Target position listing:
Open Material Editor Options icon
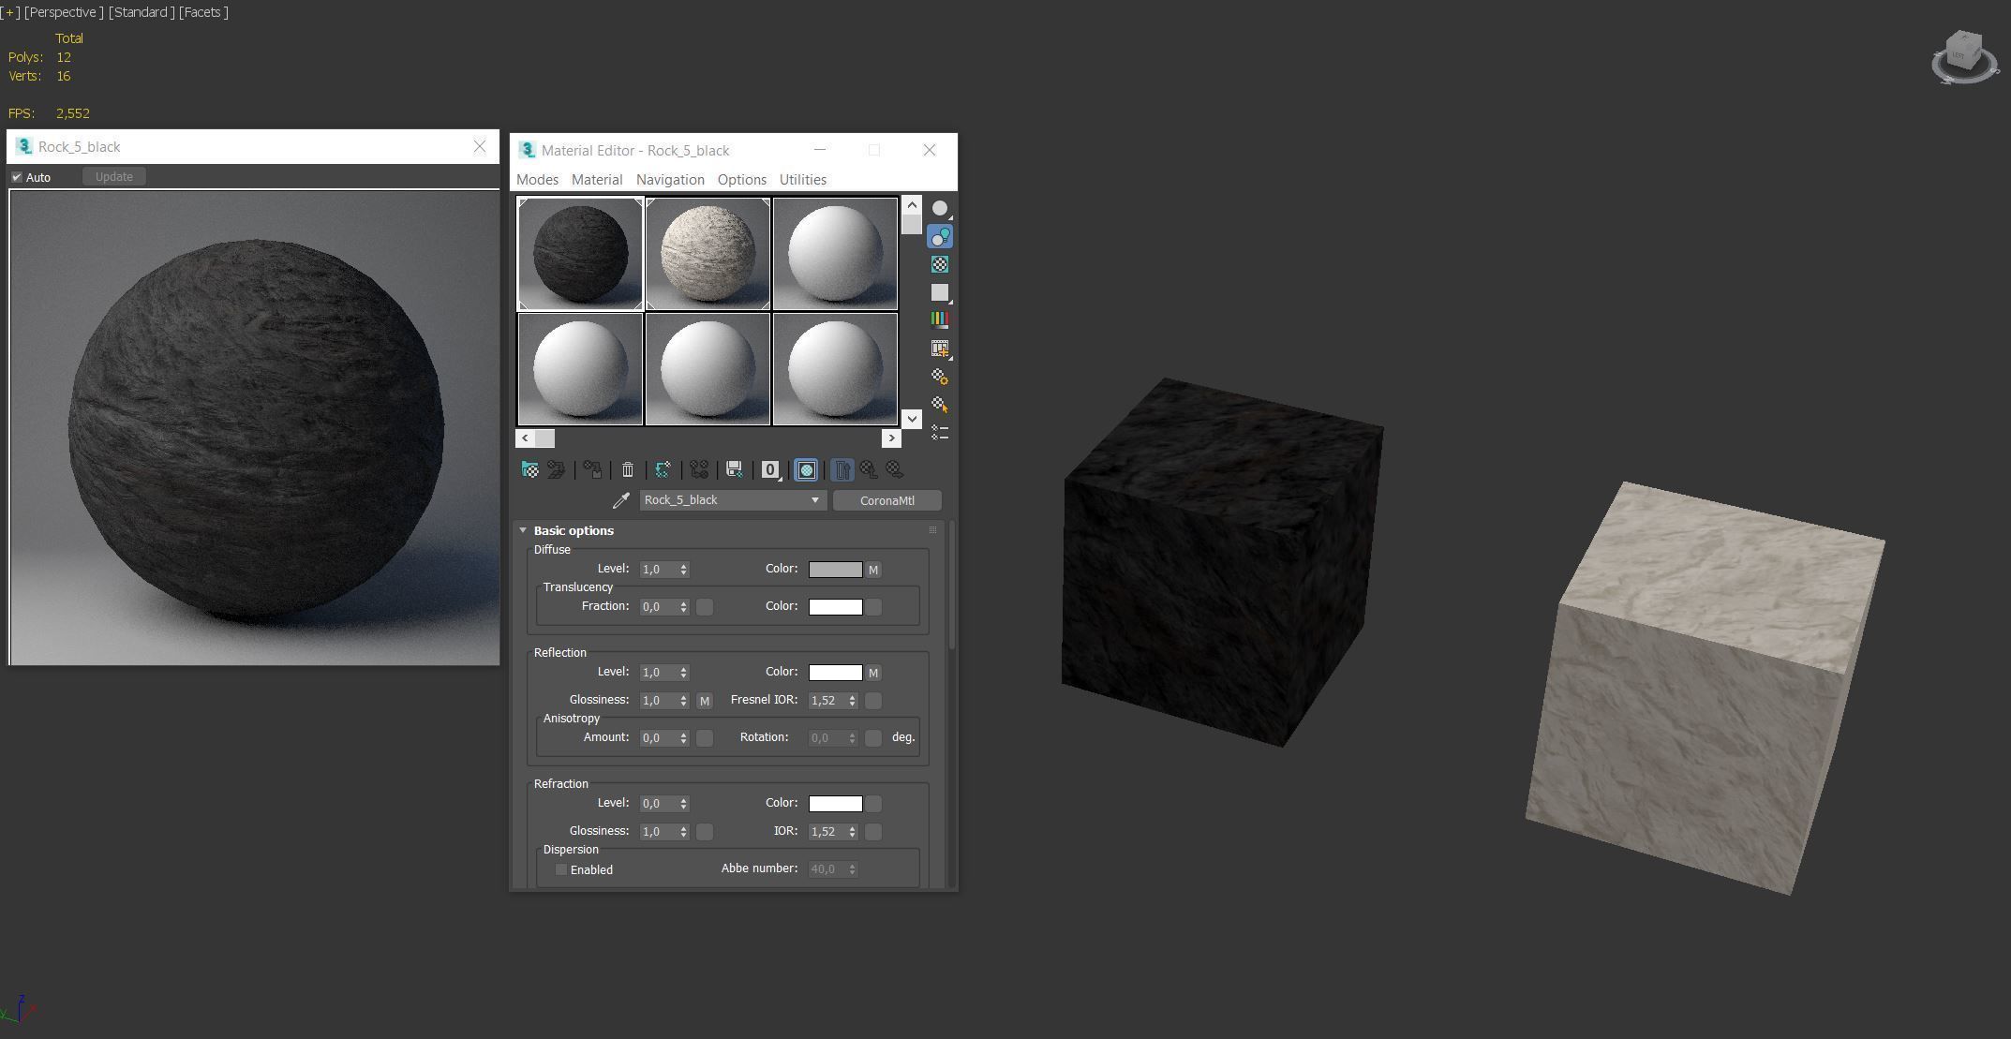Viewport: 2011px width, 1039px height. [939, 377]
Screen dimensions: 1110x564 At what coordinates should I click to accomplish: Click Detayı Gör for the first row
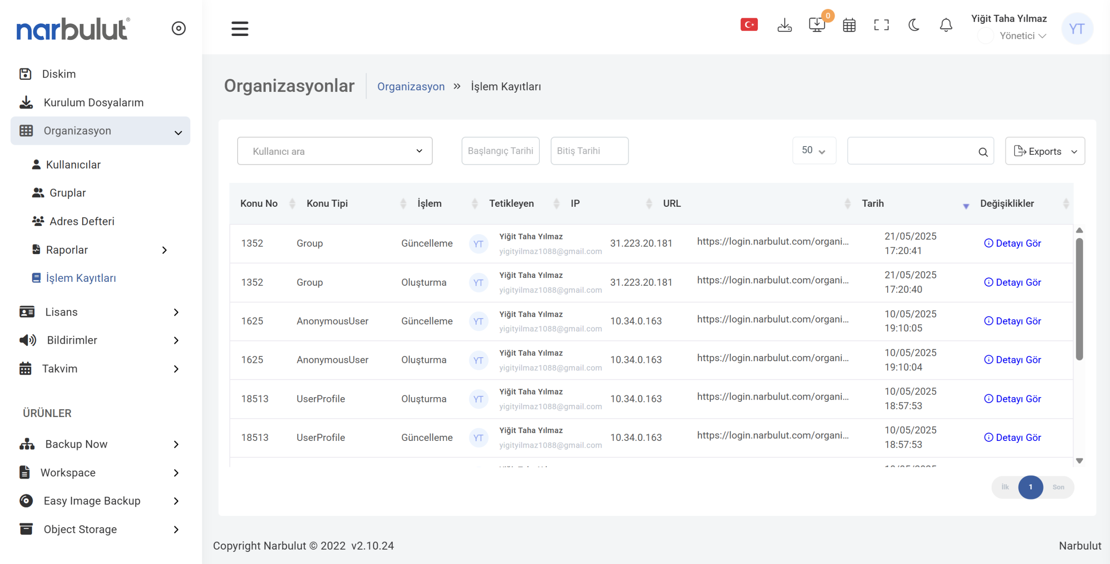[1012, 243]
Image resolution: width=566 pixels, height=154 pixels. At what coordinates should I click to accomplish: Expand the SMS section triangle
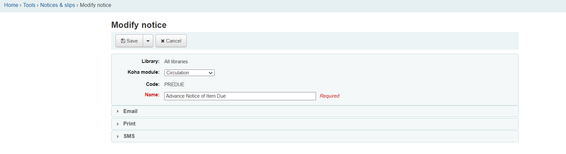point(118,136)
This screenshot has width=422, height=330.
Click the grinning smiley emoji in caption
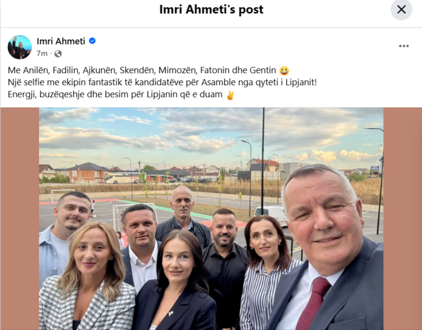pos(284,70)
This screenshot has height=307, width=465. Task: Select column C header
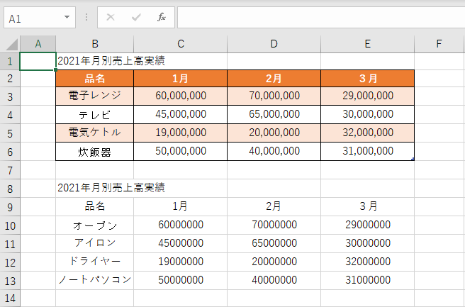coord(181,44)
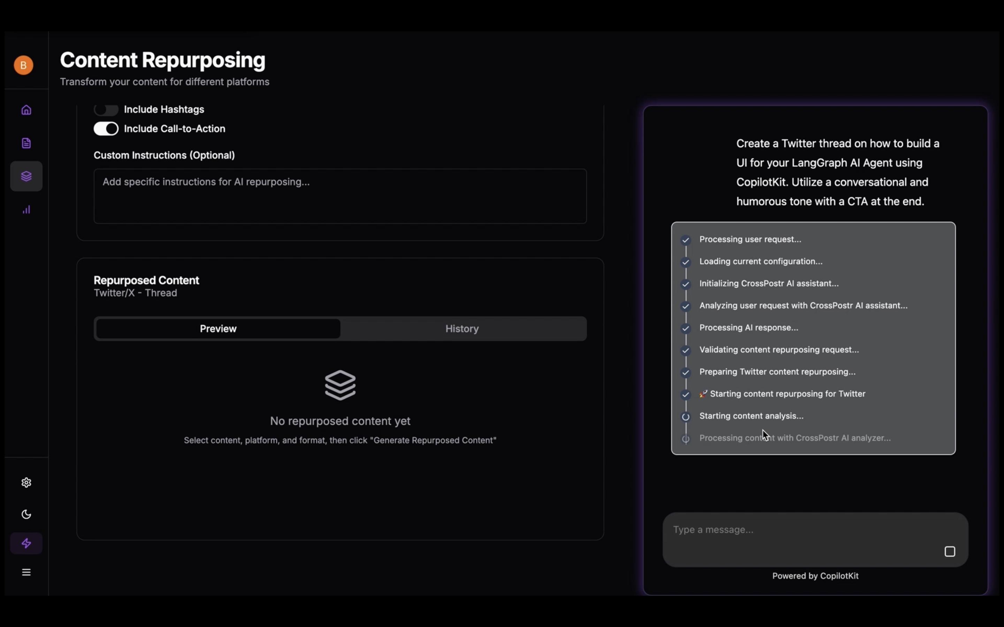Viewport: 1004px width, 627px height.
Task: Click the Powered by CopilotKit link
Action: (x=815, y=576)
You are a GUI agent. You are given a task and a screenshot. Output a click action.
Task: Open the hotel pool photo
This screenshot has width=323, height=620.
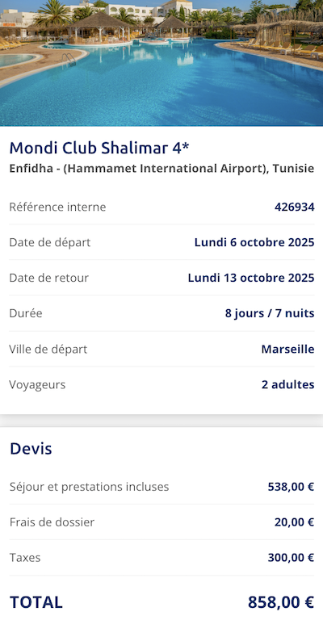pos(162,63)

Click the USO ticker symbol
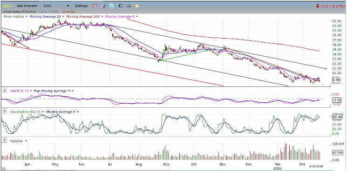tap(7, 6)
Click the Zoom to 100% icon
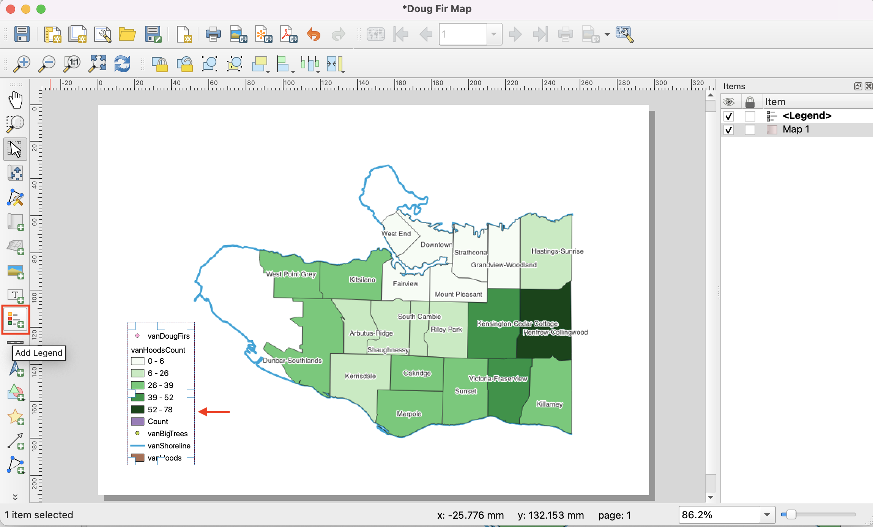This screenshot has width=873, height=527. 72,63
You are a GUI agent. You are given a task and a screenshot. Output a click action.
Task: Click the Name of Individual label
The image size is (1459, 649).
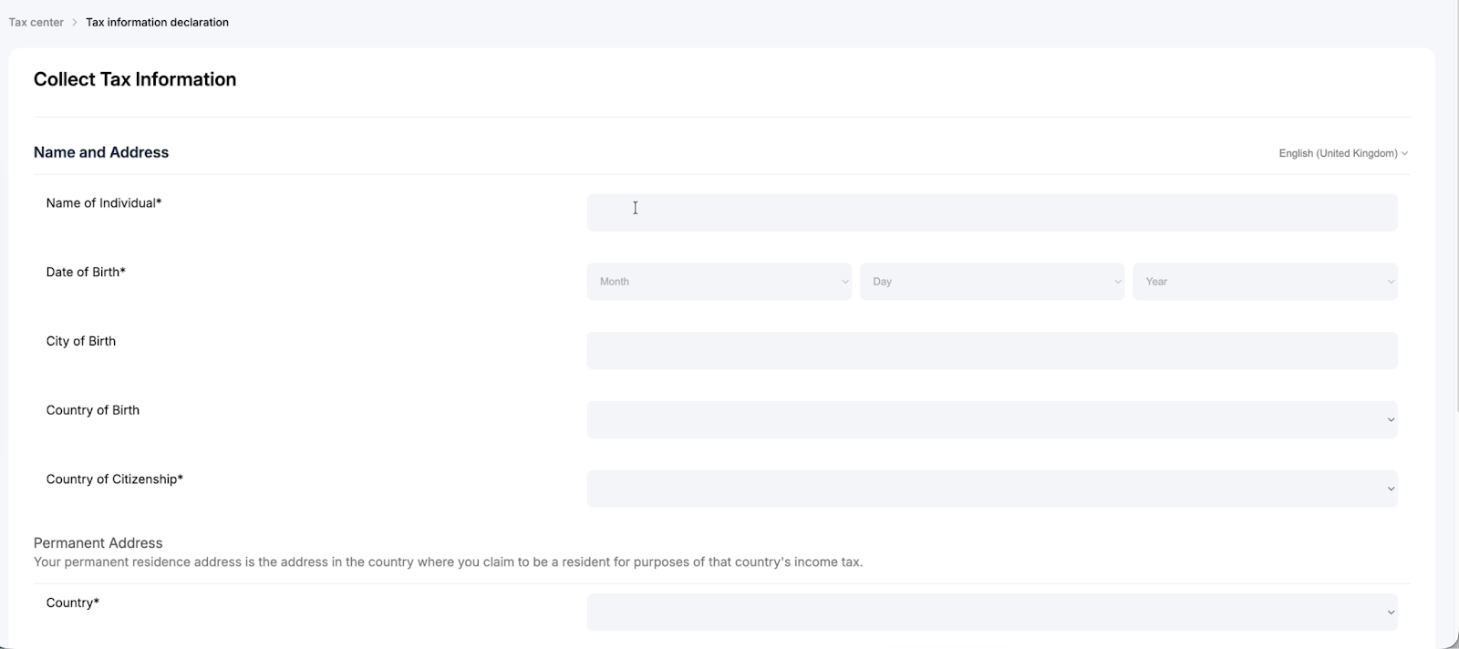click(x=104, y=203)
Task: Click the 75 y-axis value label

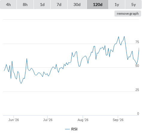Action: pos(137,42)
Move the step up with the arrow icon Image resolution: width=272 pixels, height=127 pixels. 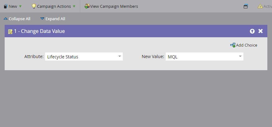coord(252,31)
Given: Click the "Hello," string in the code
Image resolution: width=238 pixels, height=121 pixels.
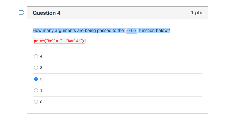Looking at the screenshot, I should click(x=54, y=41).
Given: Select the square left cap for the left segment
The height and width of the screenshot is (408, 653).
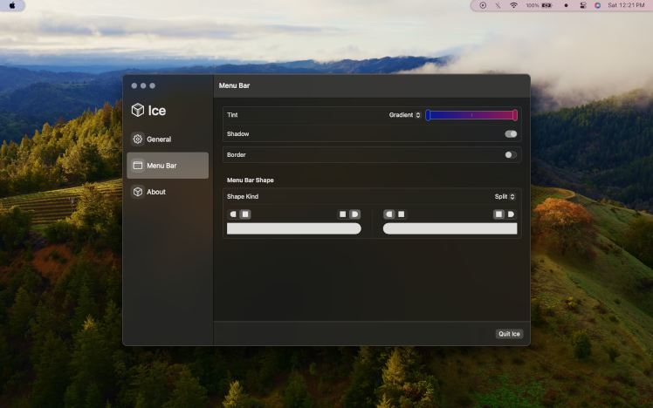Looking at the screenshot, I should point(245,214).
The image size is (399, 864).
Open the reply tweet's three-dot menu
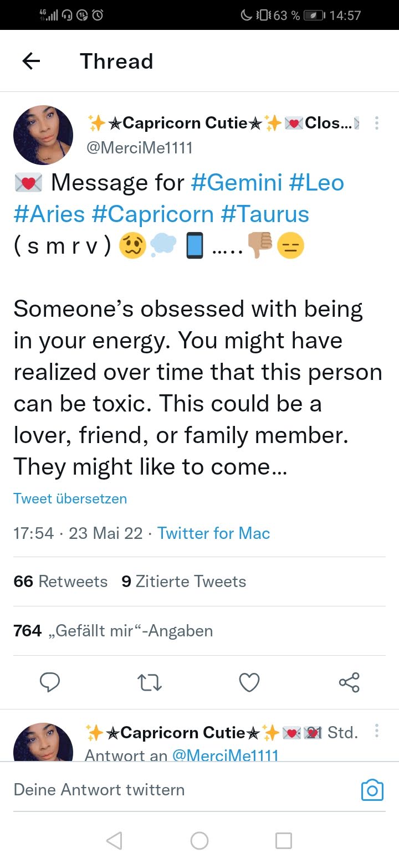(377, 732)
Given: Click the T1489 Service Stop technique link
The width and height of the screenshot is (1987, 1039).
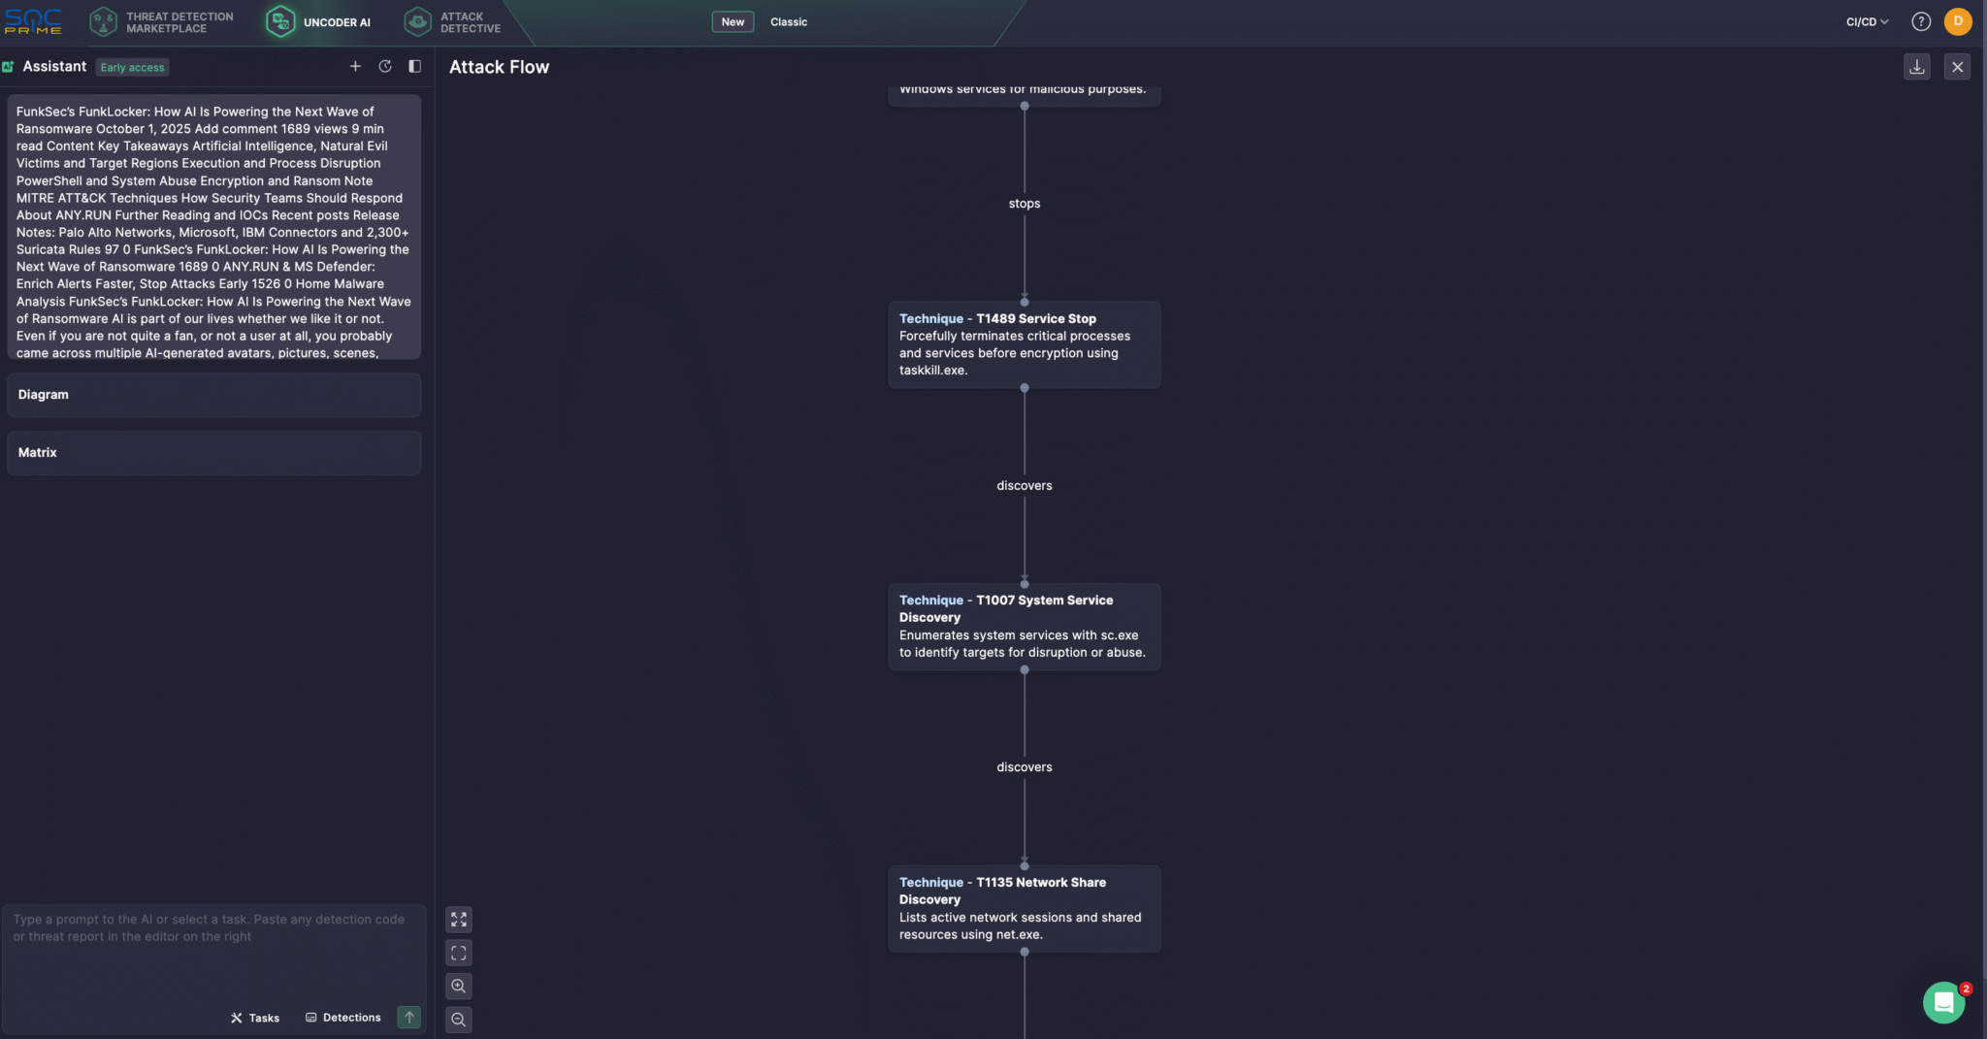Looking at the screenshot, I should (x=1034, y=318).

- _DIRECTION_
Write out the lines of the listing from the line with "This screenshot has height=307, width=465." up to and including the line with "click(x=104, y=203)", exactly as they appear. Leave the pictures out of your answer.

- _FINISHED EXERCISE_
This screenshot has height=307, width=465. Task: Select column C header
coord(181,44)
Viewport: 1004px width, 627px height.
Task: Click the Powered by CopilotKit link
Action: (x=815, y=576)
You are a GUI agent. You are given a task and a screenshot. Output a click action.
Task: Open the hotel pool photo
This screenshot has width=323, height=620.
pos(162,63)

Click the USO ticker symbol
tap(7, 6)
Click the Zoom to 100% icon
This screenshot has width=873, height=527. 72,63
You are a GUI agent. You are given a task and a screenshot. Output a click action.
Task: Click the Name of Individual label
The image size is (1459, 649).
click(x=104, y=203)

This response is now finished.